(Data pulled from a collection)
_____
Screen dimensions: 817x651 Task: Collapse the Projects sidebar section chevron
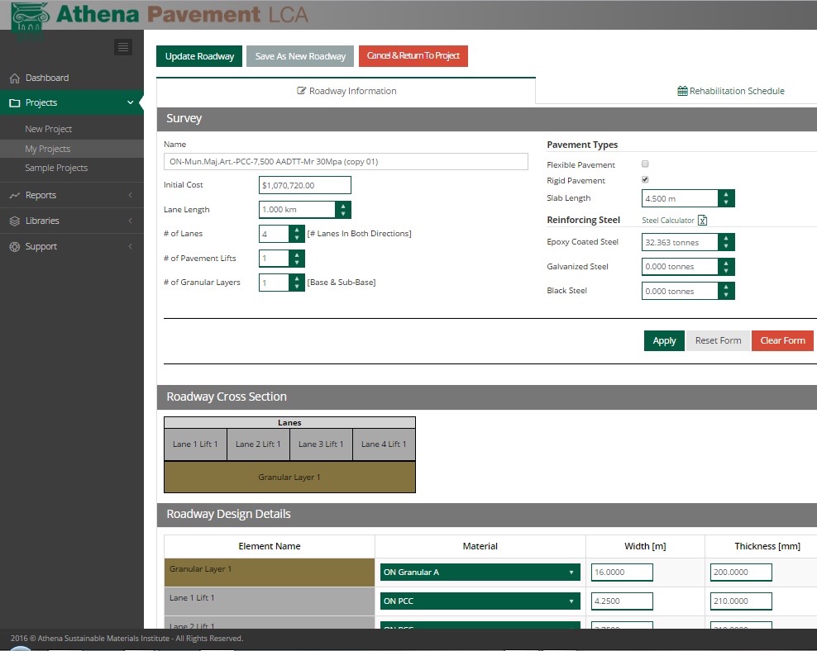point(130,103)
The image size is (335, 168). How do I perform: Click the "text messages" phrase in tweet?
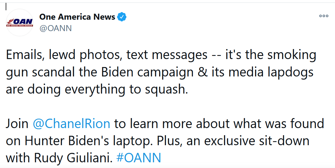click(x=167, y=55)
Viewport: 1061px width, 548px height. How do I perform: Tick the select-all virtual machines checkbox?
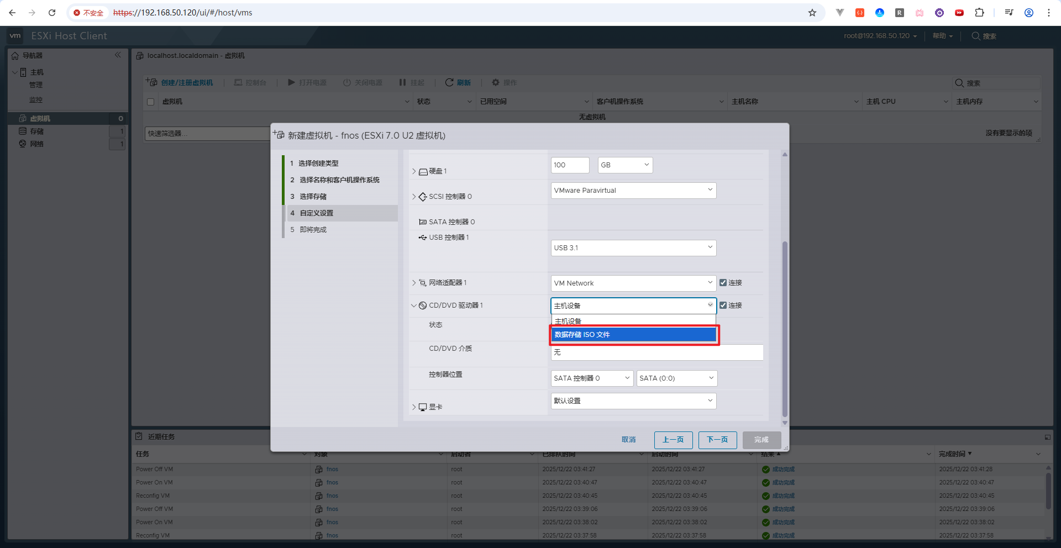pyautogui.click(x=150, y=102)
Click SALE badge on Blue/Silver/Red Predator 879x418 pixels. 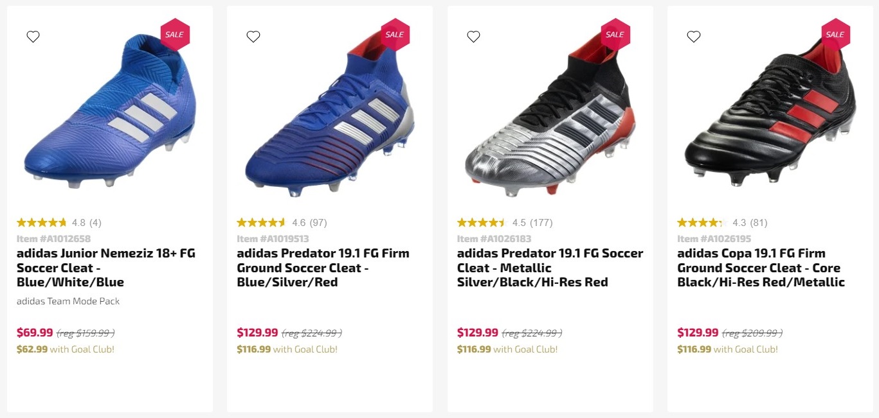point(394,35)
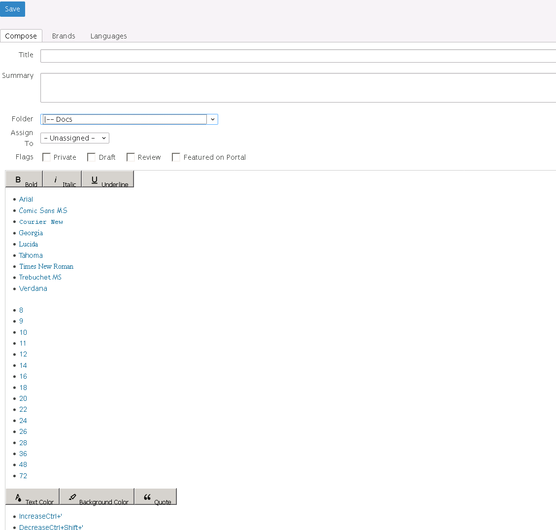Screen dimensions: 556x530
Task: Focus the Summary text area
Action: 298,88
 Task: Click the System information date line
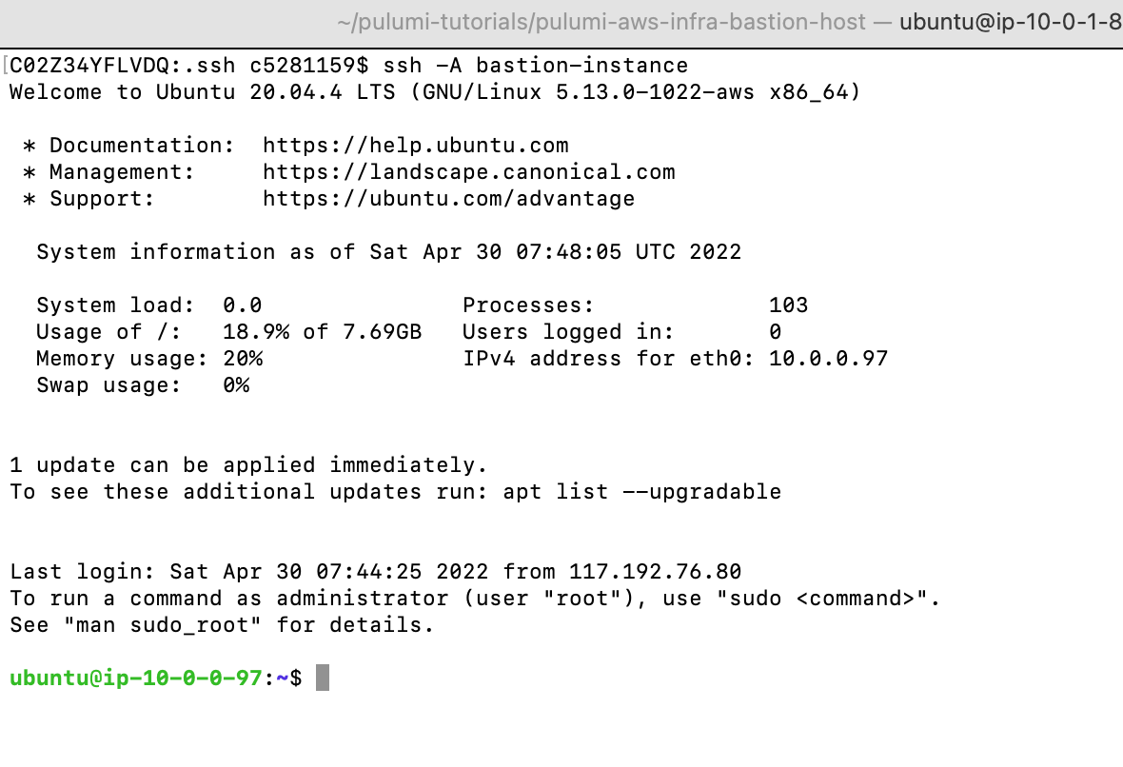[x=389, y=252]
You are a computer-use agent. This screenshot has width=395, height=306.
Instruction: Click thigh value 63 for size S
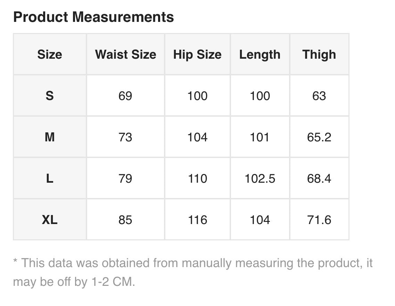pyautogui.click(x=319, y=96)
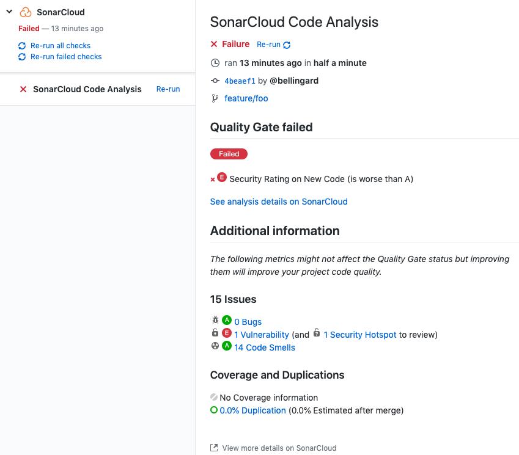Open the 1 Vulnerability link
Image resolution: width=519 pixels, height=455 pixels.
[262, 335]
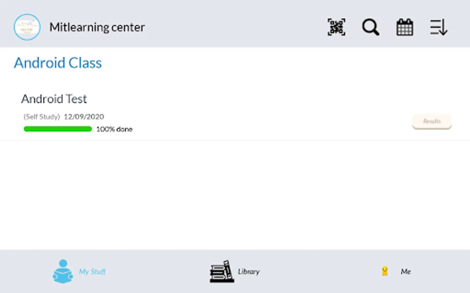Switch to the Library tab label
Viewport: 470px width, 293px height.
coord(248,272)
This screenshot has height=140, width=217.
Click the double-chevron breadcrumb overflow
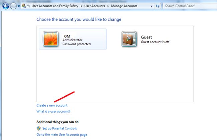pyautogui.click(x=29, y=6)
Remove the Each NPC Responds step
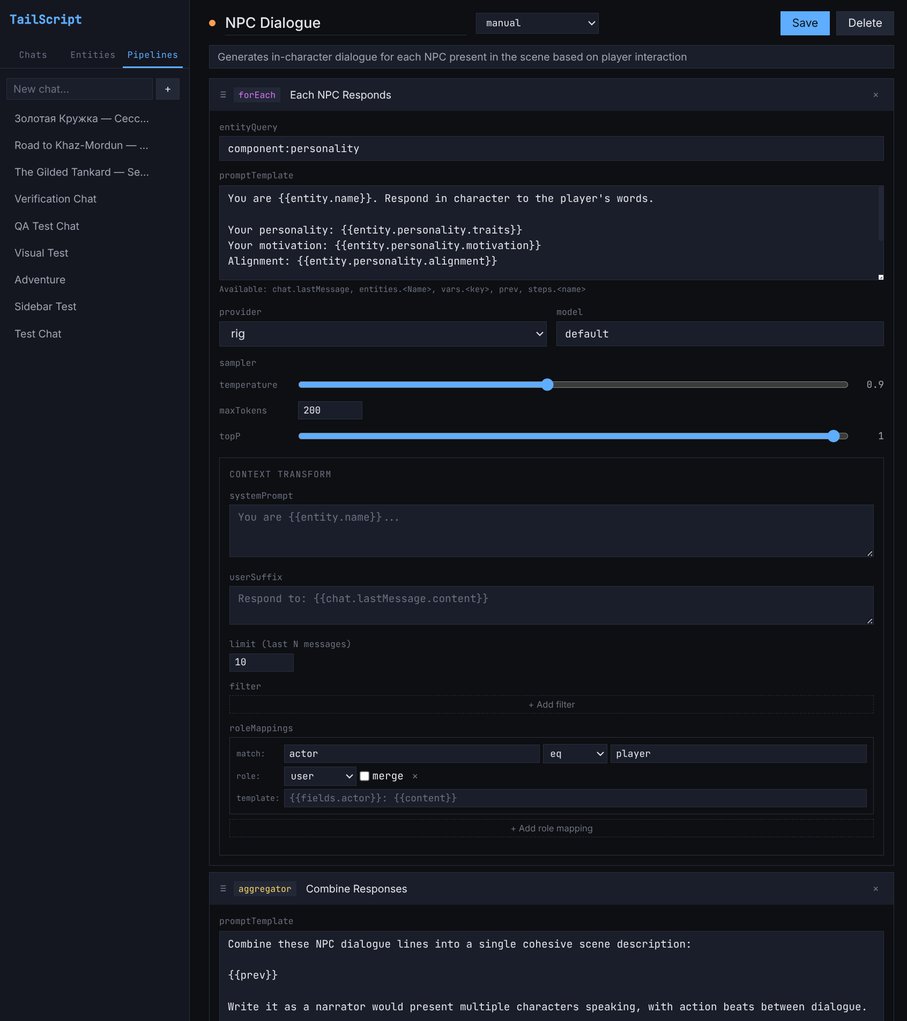 click(x=875, y=95)
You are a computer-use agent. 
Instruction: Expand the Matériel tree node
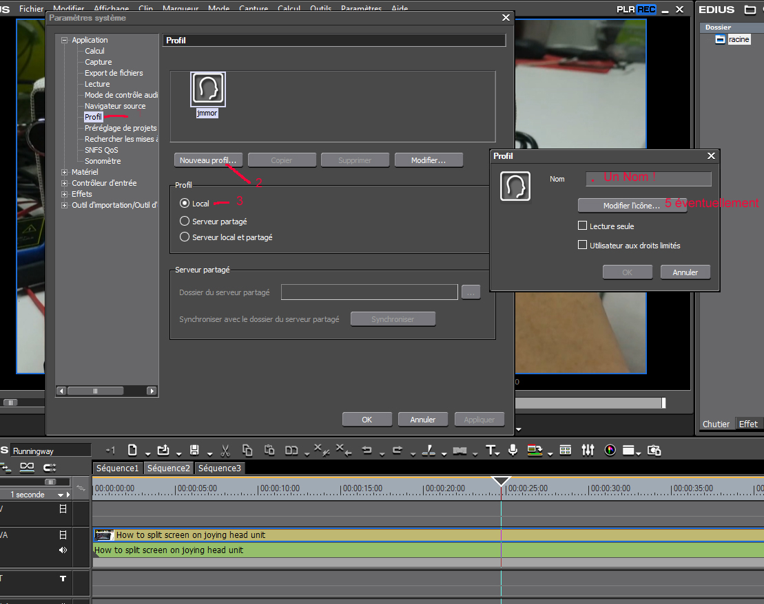tap(65, 172)
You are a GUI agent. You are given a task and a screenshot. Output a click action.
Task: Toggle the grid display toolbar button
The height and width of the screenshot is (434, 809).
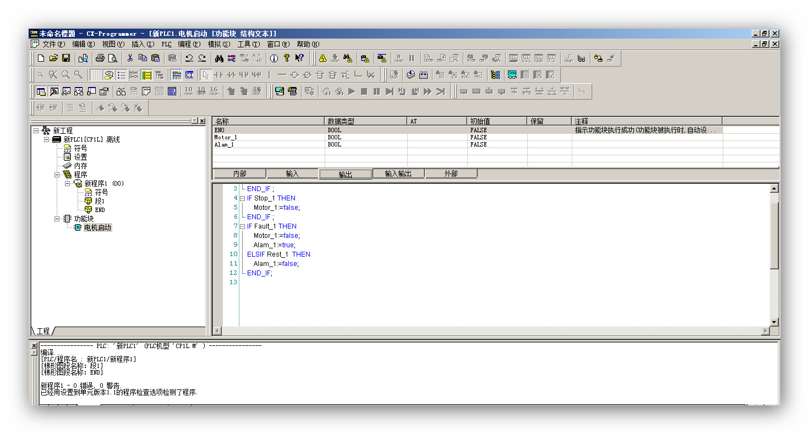coord(96,75)
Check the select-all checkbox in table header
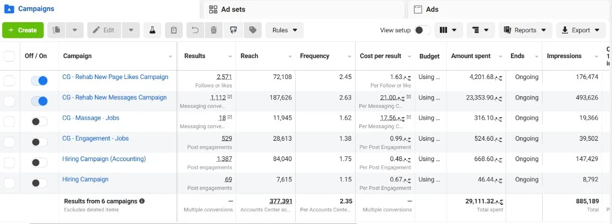The image size is (612, 224). [10, 56]
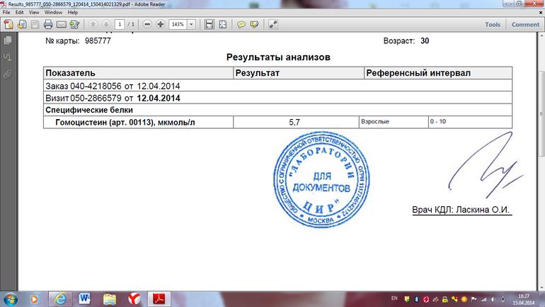Toggle read mode view icon
545x307 pixels.
click(x=273, y=24)
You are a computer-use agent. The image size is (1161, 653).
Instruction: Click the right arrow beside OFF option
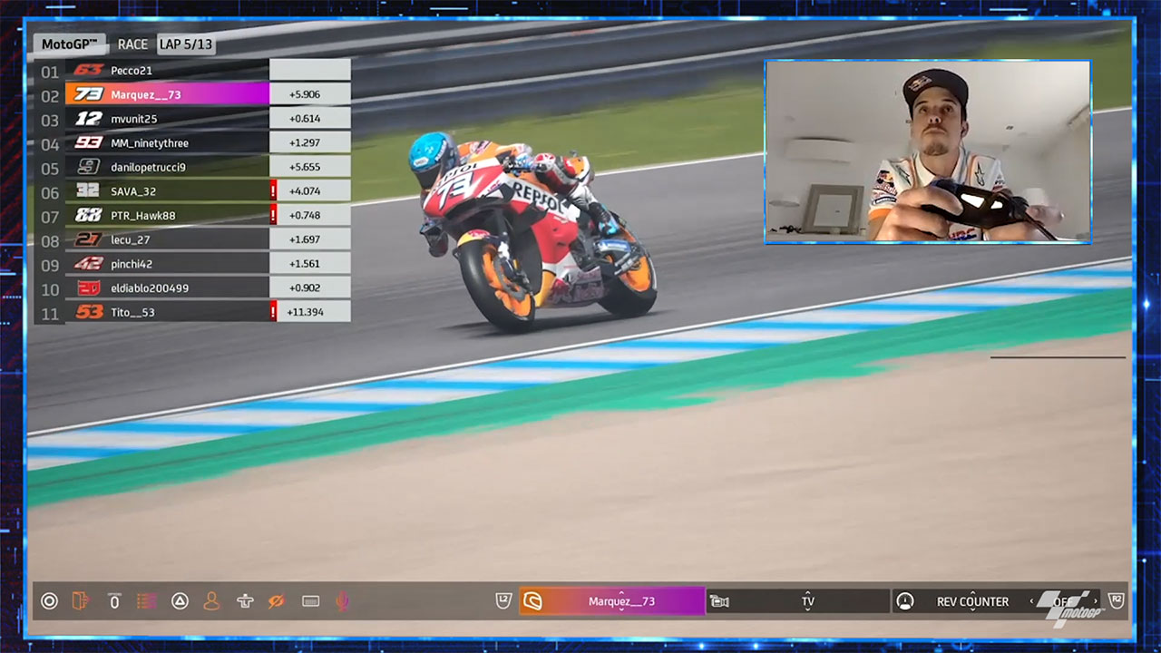click(x=1094, y=601)
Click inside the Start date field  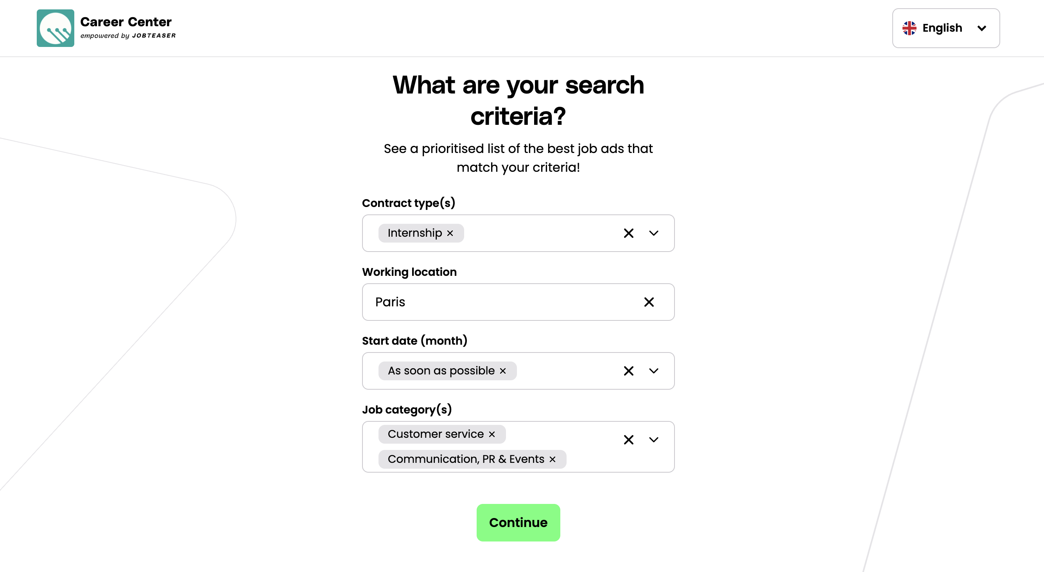[567, 371]
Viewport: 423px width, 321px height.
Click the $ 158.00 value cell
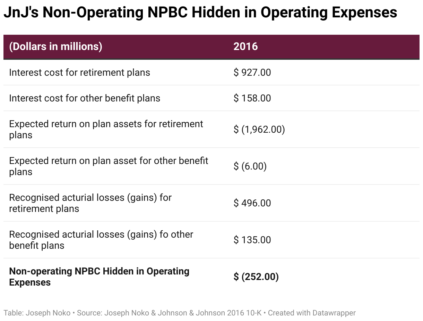point(252,98)
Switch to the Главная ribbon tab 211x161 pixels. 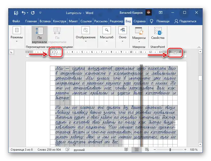coord(31,21)
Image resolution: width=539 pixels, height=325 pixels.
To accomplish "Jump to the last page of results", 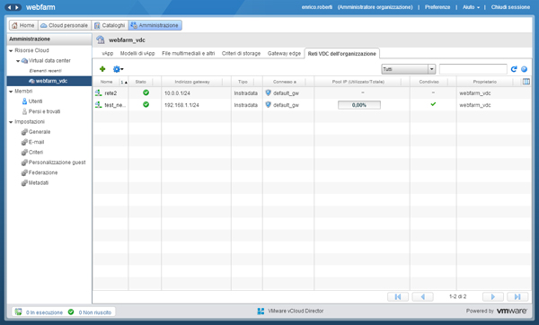I will [x=517, y=296].
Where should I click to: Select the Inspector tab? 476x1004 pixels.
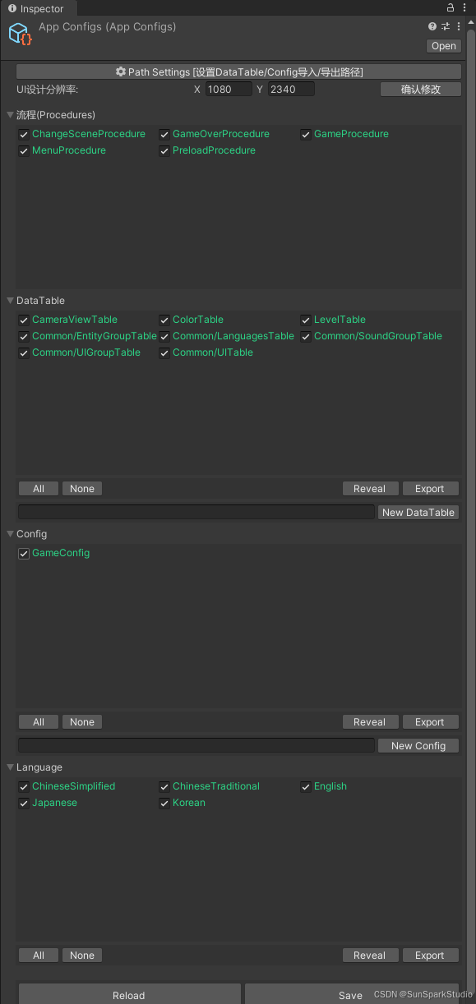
_____
Give the listing lines from the start of the listing through the line holding "click(x=167, y=55)", inclusive, as a Markdown table with the columns Row and Listing line. Leave out blank lines and the pictures.

| Row | Listing line |
|---|---|
| 1 | Screen dimensions: 817x651 Task: Collapse the Projects sidebar section chevron |
| 2 | point(130,103) |
| 3 | The image size is (335, 168). How do I perform: Click the "text messages" phrase in tweet? |
| 4 | click(x=167, y=55) |